Die Projektziele gelten der Schnittstelle zwischen dem betrieblichen Arbeits- und Gesundheitsschutz, den Maßnahmen der Verhaltens- und Verhältnisprävention nach dem Präventionsgesetz sowie der Verbesserung der betrieblichen Gesundheitsförderung (BGF) und des betrieblichen Gesundheitsmanagements (BGM) in kleinen und mittelständischen Betrieben in ländlichen und strukturschwächeren Regionen. Darüber hinaus soll die Zusammenarbeit zwischen präventiv und kurativ tätigen Ärzten, d.h. zwischen Arbeitsmedizinern und Betriebsärzten einerseits sowie Haus- und anderen niedergelassenen Fachärzten andererseits, verbessert werden. Die Schirmherrschaft über das Projekt hat Frau Heike Werner, Thüringer Ministerin für Arbeit, Soziales, Gesundheit, Frauen und Familie, übernommen. Das Projekt läuft seit April 2017 und ist auf 5 Jahre angelegt (s. ASU 3/2017).
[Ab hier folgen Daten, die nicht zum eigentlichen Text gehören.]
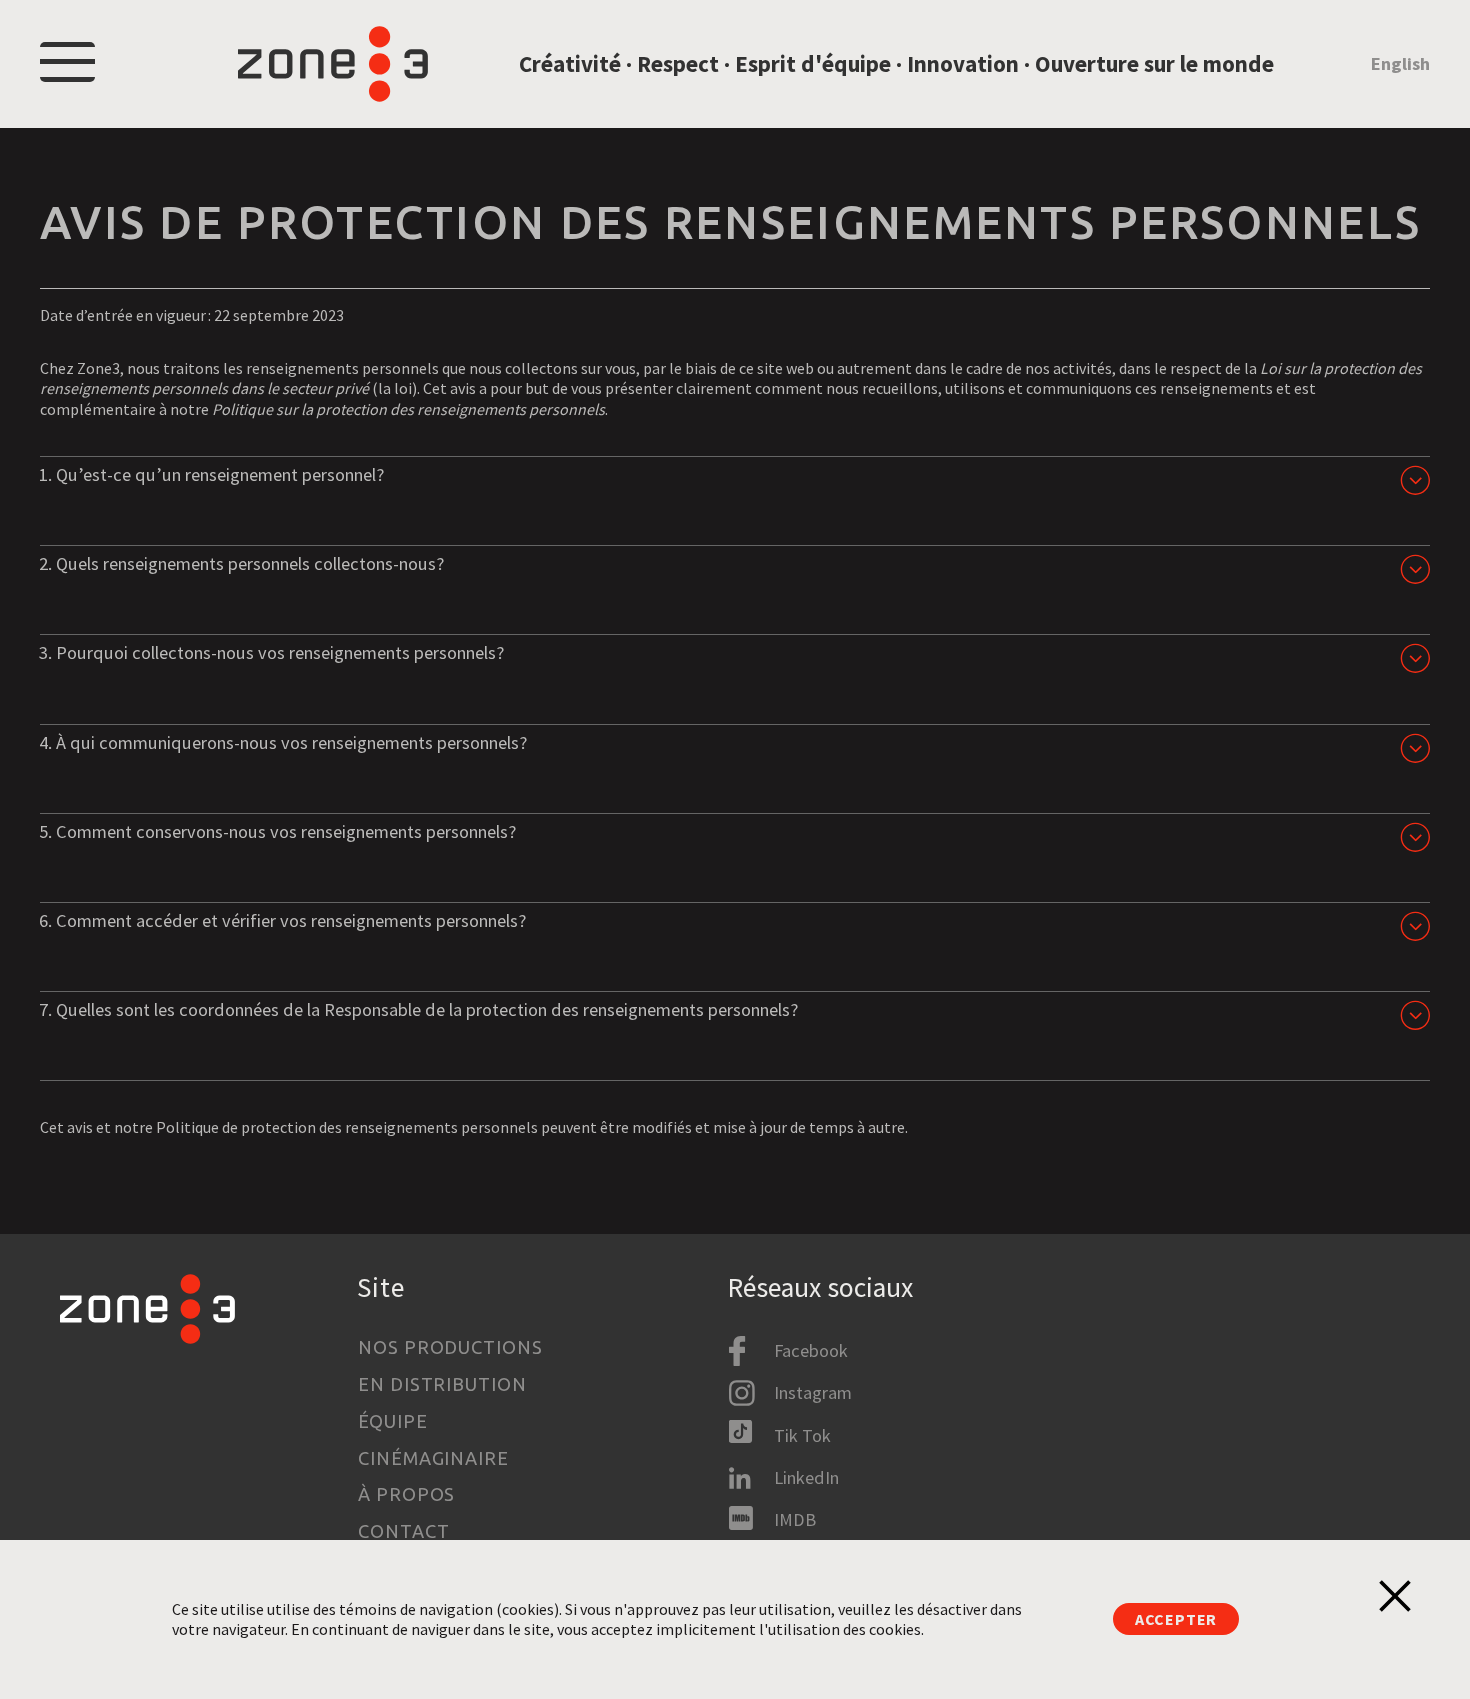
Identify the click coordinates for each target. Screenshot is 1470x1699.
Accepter (1176, 1619)
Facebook (811, 1350)
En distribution (442, 1384)
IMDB (795, 1519)
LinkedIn (806, 1477)
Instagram (813, 1392)
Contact (403, 1531)
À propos (406, 1494)
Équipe (393, 1421)
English (1400, 63)
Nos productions (450, 1347)
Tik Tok (802, 1435)
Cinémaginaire (433, 1458)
Begonnen hat das Modellprojekt mit der Erhebung des Status Quo der arbeitsmedizinischen Versorgung in Thüringen, die sich aus drei Teilen zusammensetzt: Befragung von Arbeitgebern, Ärzten und Fachkräften für Arbeitssicherheit. Die Befragung der Arbeitsmediziner und Betriebsärzte sowie die Befragung der Fachkräfte für Arbeitssicherheit wurden auf ganz Deutschland ausgeweitet. Die ersten Ergebnisse der Arbeitgeberbefragung in Thüringen wurden auf den DGAUM Verbandsseiten im Juli 2018 vorgestellt. Wie in Thüringen die Zusammenarbeit zwischen Arbeitsmedizinern/Betriebsärzten und Ärzten anderer Fachrichtungen von den Akteuren selbst eingeschätzt wird, wird im Folgenden dargelegt.

Methoden

Auf der Grundlage von qualitativen Interviews wurden jeweils ein Fragebogen für Arbeitsmediziner/Betriebsärzte und ein Fragebogen für kurativ tätige Ärzte entwickelt. Ein Teil der Fragen zur Kooperation zwischen Arbeitsmedizinern/Betriebsärzten und Ärzten anderer Fachrichtungen baut auf einem Fragebogen der Eberhard-Karls-Universität Tübingen auf (vgl. Moßhammer 2016). Die Fragebögen wurden zunächst in einer Pilotstudie getestet und anschließend finalisiert. Die Befragung wurde online über LimeSurvey durchgeführt.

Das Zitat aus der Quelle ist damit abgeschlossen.